[Start of Attachment]

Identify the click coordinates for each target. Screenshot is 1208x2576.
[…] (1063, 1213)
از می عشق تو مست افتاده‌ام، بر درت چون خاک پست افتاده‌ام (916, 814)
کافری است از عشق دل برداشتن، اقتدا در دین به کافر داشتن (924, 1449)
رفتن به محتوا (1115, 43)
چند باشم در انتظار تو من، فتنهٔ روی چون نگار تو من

[End of Attachment]

→ THE TASK: Repeat all of the records verbatim, leaving nothing out.

→ ANSWER SECTION:
Identify the click coordinates for each target. Screenshot is 1208x2576.
[…] (1063, 1213)
از می عشق تو مست افتاده‌ام، بر درت چون خاک پست افتاده‌ام (916, 814)
کافری است از عشق دل برداشتن، اقتدا در دین به کافر داشتن (924, 1449)
رفتن به محتوا (1115, 43)
چند باشم در انتظار تو من، فتنهٔ روی چون نگار تو من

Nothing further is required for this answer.